Subunit interaction: a molecular basis of heterosis.

Acid phosphatase, a dimeric enzyme, in Drosophila malerkotliana was studied in isogenic flies to explore the molecular basis of heterosis. As the enzyme activity in heterozygotes is 34% more than that in the better parent (S/S), heterosis is indicated. Vmax, Km, and Ki values are 14.60, 3.6 X 10(-4) M, and 0.45 X 10(-4) M, respectively, for the enzyme from F/S flies and 11.80, 4.0 X 10(-4) M, and 0.37 X 10(-4) M, respectively, for the enzyme from S/S flies. Thus heterosis for enzyme activity results from a better enzyme in F/S flies.
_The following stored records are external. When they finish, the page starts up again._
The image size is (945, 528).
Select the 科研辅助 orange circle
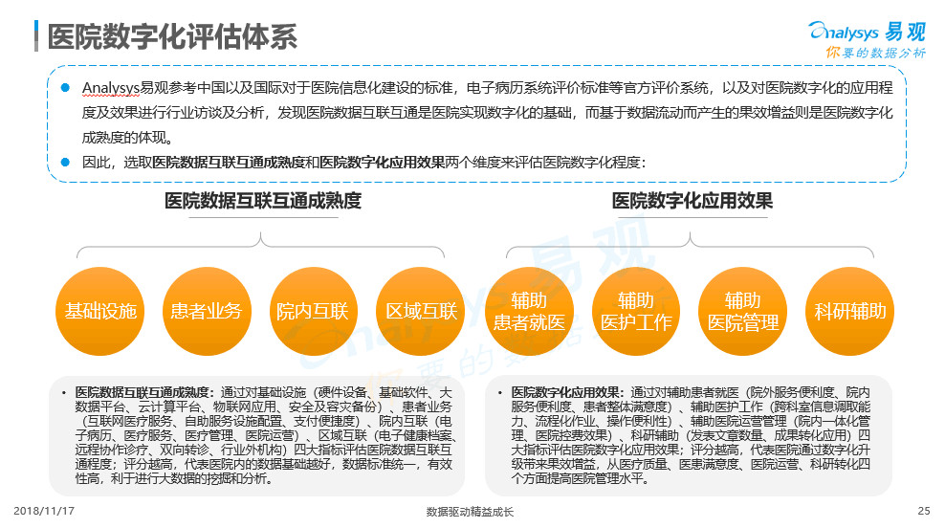pos(850,311)
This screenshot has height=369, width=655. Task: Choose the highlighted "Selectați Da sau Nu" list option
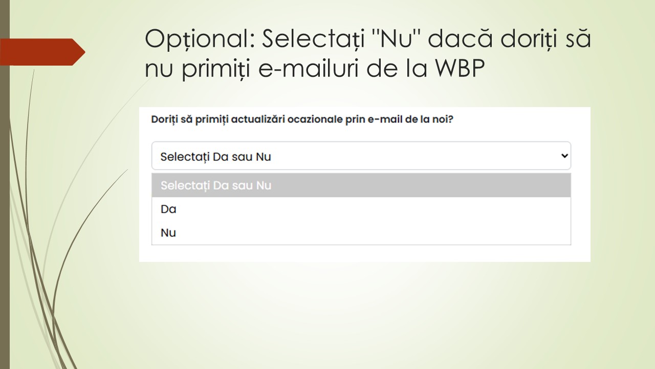[361, 185]
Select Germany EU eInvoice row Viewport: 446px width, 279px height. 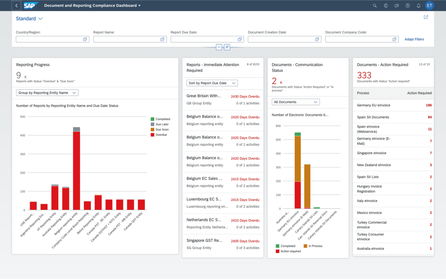click(394, 105)
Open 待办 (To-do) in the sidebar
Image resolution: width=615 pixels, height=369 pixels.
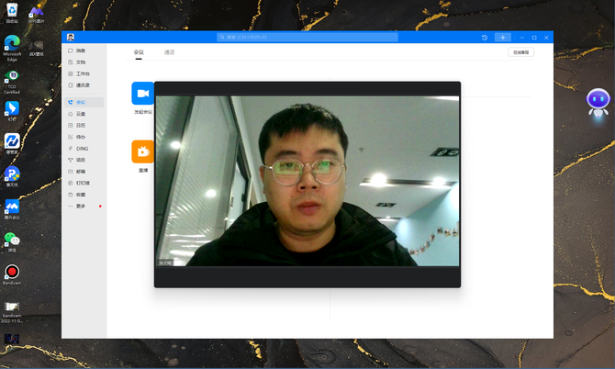click(x=80, y=137)
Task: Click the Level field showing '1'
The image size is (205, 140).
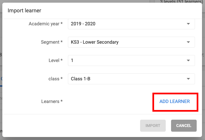Action: [72, 61]
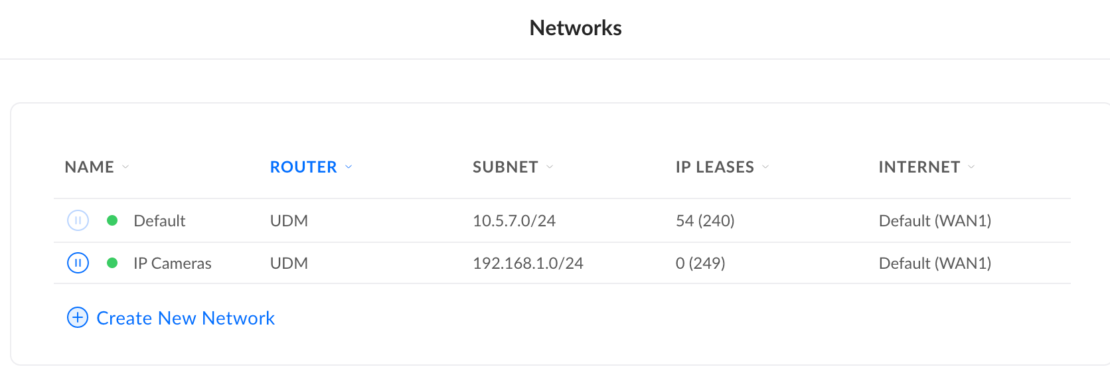
Task: Expand the NAME column sort chevron
Action: [125, 167]
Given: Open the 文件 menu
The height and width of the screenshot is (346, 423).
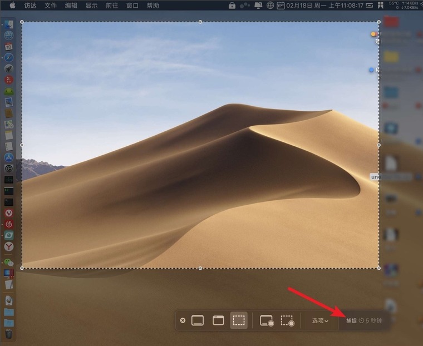Looking at the screenshot, I should click(x=51, y=6).
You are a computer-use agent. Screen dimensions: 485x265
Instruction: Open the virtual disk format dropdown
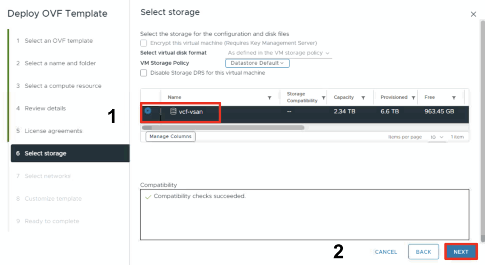[278, 53]
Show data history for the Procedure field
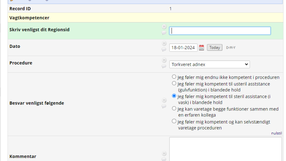This screenshot has width=286, height=161. pos(164,60)
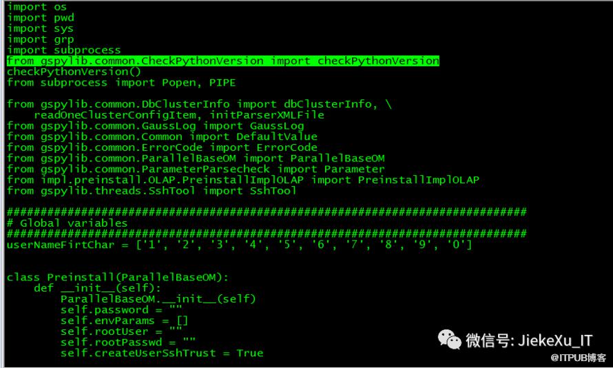Click the ParallelBaseOM import line

point(196,158)

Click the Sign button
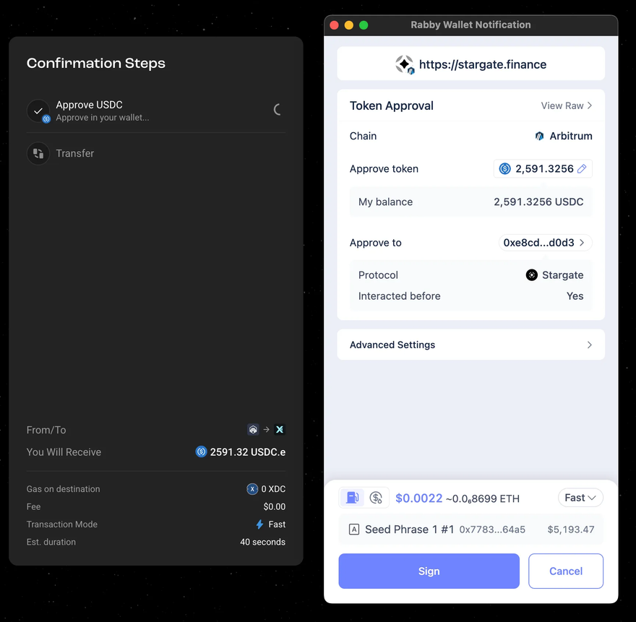click(429, 571)
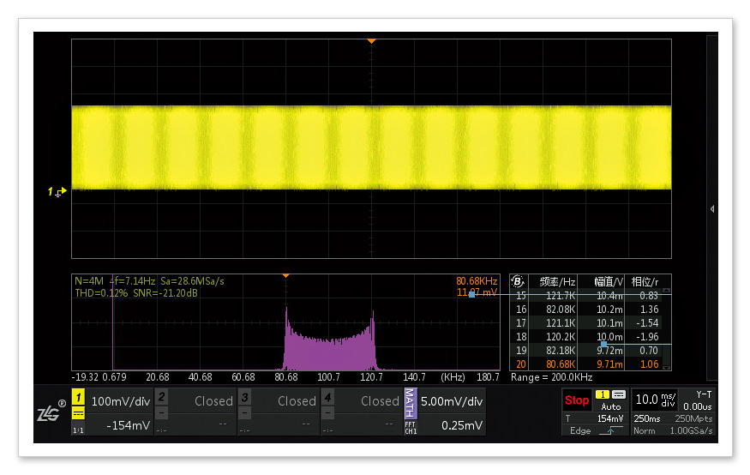Click the trigger edge slope icon
This screenshot has height=475, width=750.
point(609,430)
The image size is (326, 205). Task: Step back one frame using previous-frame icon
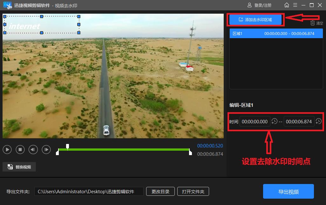(x=33, y=149)
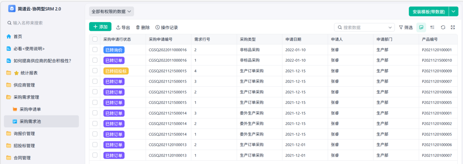Click 安装模板(带数据) button
Image resolution: width=463 pixels, height=164 pixels.
click(428, 12)
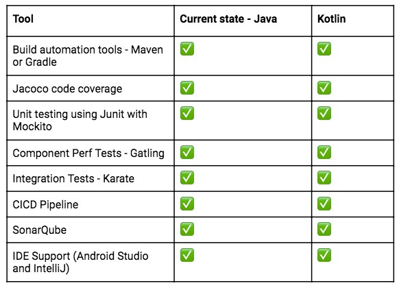The width and height of the screenshot is (399, 290).
Task: Click the Kotlin checkmark for IDE Support row
Action: pyautogui.click(x=324, y=255)
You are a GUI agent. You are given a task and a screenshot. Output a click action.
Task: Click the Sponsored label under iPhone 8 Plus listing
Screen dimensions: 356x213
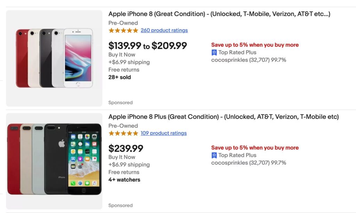121,205
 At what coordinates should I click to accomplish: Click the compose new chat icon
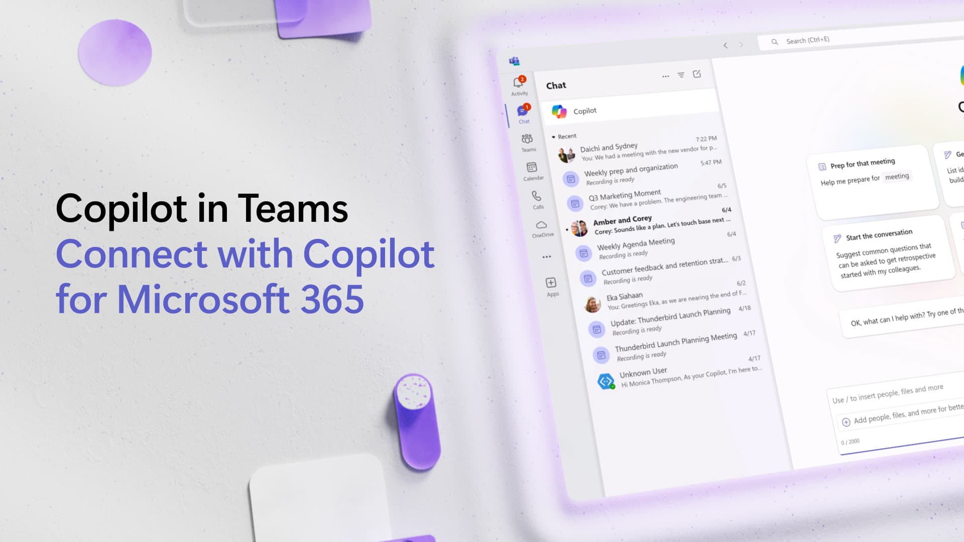(696, 74)
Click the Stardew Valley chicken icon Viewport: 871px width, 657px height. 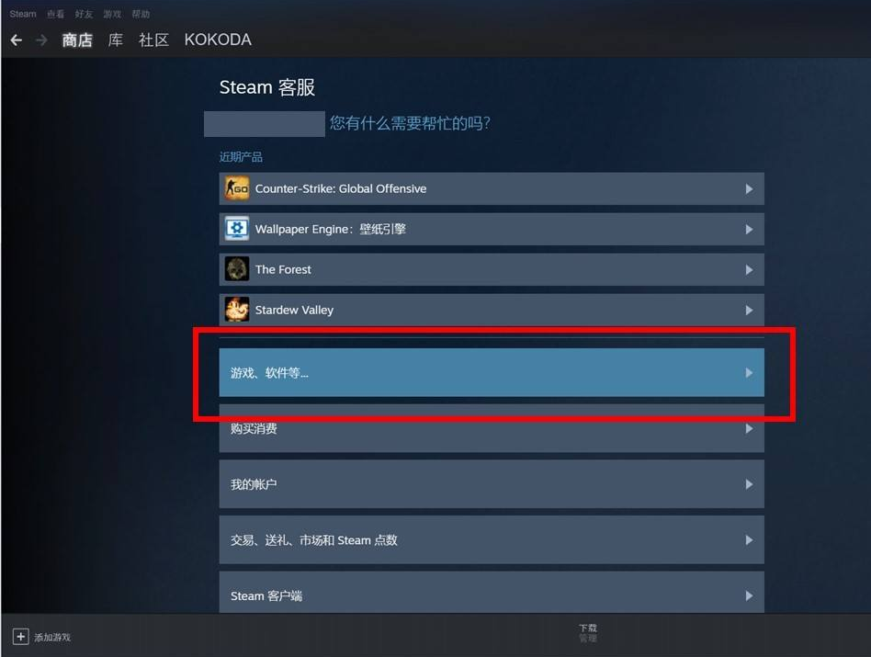pos(237,310)
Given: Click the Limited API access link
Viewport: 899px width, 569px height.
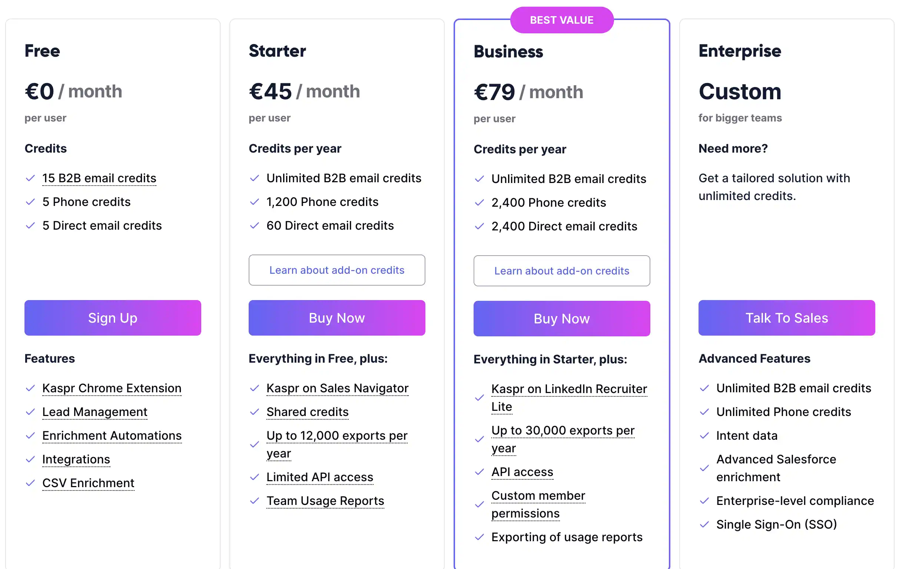Looking at the screenshot, I should tap(320, 477).
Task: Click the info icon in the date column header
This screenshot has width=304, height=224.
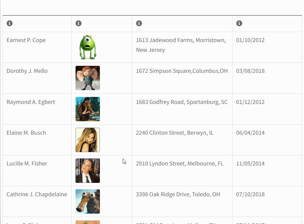Action: point(239,23)

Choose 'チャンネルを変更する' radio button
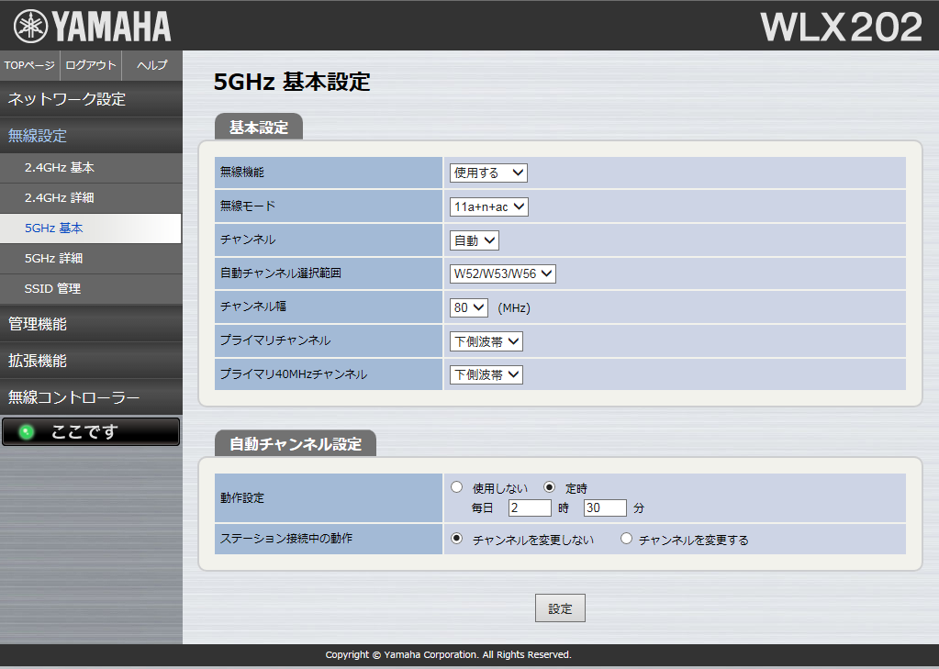pos(627,539)
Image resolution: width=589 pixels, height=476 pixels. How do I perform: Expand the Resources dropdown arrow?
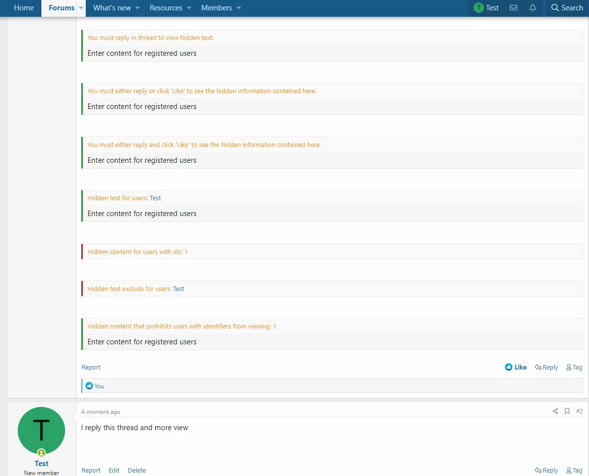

The higher efficiency and better quality of the enzyme in F/S flies were traced to the heterodimeric allozyme, present only in heterozygotes. Enzyme activity, Vmax, Km, and Ki values are 0.739, 42.1; 3.6 X 10(-4) M, and 0.50 X 10(-4) M, respectively, for the heterodimeric and 0.513, 36.8; 4.1 X 10(-4) M, and 0.37 X 10(-4) M, respectively, for the better parental homodimeric allozyme. On an equimolar basis the enzyme activity of the heterodimer is 44% higher than that of the better homodimer. The better performance of the heterodimer is probably a reflection of superior conformation resulting from interaction between component subunits (F and S polypeptides).